• SET PROBLEM A: Set down the stretch of the IoT analytics design from "Ad-hoc queries over" through "device measurement (near-real-time)" word for word.

• PASSAGE:
----------------------------------------

System Design: IoT Analytics Platform

Requirements

Functional Requirements:

Aggregate and analyze telemetry from millions of IoT devices over arbitrary time windows
Support ad-hoc queries: operators can query device data with custom filters (device group, region, metric type, time range)
Pre-built dashboards: fleet health overview, device uptime SLAs, resource utilization trends
Alerting: configurable alerts on aggregated metrics (e.g., "average temperature across fleet > 80°C for 10 minutes")
Predictive analytics: trend extrapolation and anomaly forecasting for proactive maintenance
Data export: CSV/Parquet export of query results for external tools

Non-Functional Requirements:

Ad-hoc queries over 1 year of data for 10 million devices must return in under 10 seconds
Dashboard refresh latency under 5 seconds for pre-built views
Support 1,000 concurrent analysts running queries simultaneously
Data ingested from IoT pipeline available for analytics within 5 minutes of device measurement (near-real-time)

----------------------------------------

• SET PROBLEM B: From the records below, extract the stretch from the start of the records through the line that contains "tap(632, 416)", reproducing each line unchanged.

----------------------------------------

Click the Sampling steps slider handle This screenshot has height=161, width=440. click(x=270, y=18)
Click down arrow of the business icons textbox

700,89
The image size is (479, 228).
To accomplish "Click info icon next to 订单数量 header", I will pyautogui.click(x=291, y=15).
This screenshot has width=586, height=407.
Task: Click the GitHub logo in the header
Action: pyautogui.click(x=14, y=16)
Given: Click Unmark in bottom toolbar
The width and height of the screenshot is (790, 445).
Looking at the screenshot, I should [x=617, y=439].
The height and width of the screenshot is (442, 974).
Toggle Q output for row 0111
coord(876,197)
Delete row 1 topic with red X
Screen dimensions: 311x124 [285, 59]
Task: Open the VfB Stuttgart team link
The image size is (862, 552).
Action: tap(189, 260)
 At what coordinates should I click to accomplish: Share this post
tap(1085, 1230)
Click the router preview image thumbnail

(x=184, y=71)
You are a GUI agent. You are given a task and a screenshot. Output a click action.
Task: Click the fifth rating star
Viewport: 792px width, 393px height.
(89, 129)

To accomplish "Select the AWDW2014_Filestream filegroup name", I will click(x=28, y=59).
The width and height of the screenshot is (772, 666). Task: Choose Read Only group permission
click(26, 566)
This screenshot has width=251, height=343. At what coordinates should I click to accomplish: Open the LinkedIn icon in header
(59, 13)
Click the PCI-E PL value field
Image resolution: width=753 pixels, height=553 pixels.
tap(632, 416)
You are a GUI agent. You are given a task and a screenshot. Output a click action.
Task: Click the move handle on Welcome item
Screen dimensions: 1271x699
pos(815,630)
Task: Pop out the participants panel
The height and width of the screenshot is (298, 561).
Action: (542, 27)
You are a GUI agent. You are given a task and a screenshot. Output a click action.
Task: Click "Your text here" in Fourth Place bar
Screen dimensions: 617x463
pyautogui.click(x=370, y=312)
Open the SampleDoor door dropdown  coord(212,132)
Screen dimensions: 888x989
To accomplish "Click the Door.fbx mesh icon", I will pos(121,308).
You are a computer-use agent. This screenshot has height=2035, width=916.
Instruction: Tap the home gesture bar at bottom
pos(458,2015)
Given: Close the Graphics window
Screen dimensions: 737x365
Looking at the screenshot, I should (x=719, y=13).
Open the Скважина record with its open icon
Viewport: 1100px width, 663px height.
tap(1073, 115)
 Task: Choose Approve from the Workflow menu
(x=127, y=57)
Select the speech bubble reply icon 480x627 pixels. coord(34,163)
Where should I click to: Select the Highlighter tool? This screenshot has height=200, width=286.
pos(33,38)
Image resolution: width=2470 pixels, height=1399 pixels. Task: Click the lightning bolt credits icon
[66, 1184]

----------------------------------------

• REPLY A:
Ad-hoc queries over 1 year of data for 10 million devices must return in under 10 seconds
Dashboard refresh latency under 5 seconds for pre-built views
Support 1,000 concurrent analysts running queries simultaneously
Data ingested from IoT pipeline available for analytics within 5 minutes of device measurement (near-real-time)

• REPLY B:
Click the Sampling steps slider handle This screenshot has height=161, width=440. click(x=270, y=18)
Click down arrow of the business icons textbox

700,89
The image size is (479, 228).
To accomplish "Click info icon next to 订单数量 header", I will pyautogui.click(x=291, y=15).
This screenshot has width=586, height=407.
Task: Click the GitHub logo in the header
Action: pyautogui.click(x=14, y=16)
Given: Click Unmark in bottom toolbar
The width and height of the screenshot is (790, 445).
Looking at the screenshot, I should [x=617, y=439].
The height and width of the screenshot is (442, 974).
Toggle Q output for row 0111
coord(876,197)
Delete row 1 topic with red X
Screen dimensions: 311x124 [285, 59]
Task: Open the VfB Stuttgart team link
The image size is (862, 552).
Action: tap(189, 260)
 At what coordinates should I click to accomplish: Share this post
tap(1085, 1230)
Click the router preview image thumbnail

(x=184, y=71)
You are a GUI agent. You are given a task and a screenshot. Output a click action.
Task: Click the fifth rating star
Viewport: 792px width, 393px height.
(89, 129)

To accomplish "Select the AWDW2014_Filestream filegroup name", I will click(x=28, y=59).
The width and height of the screenshot is (772, 666). Task: Choose Read Only group permission
click(26, 566)
This screenshot has width=251, height=343. At what coordinates should I click to accomplish: Open the LinkedIn icon in header
(59, 13)
Click the PCI-E PL value field
Image resolution: width=753 pixels, height=553 pixels.
tap(632, 416)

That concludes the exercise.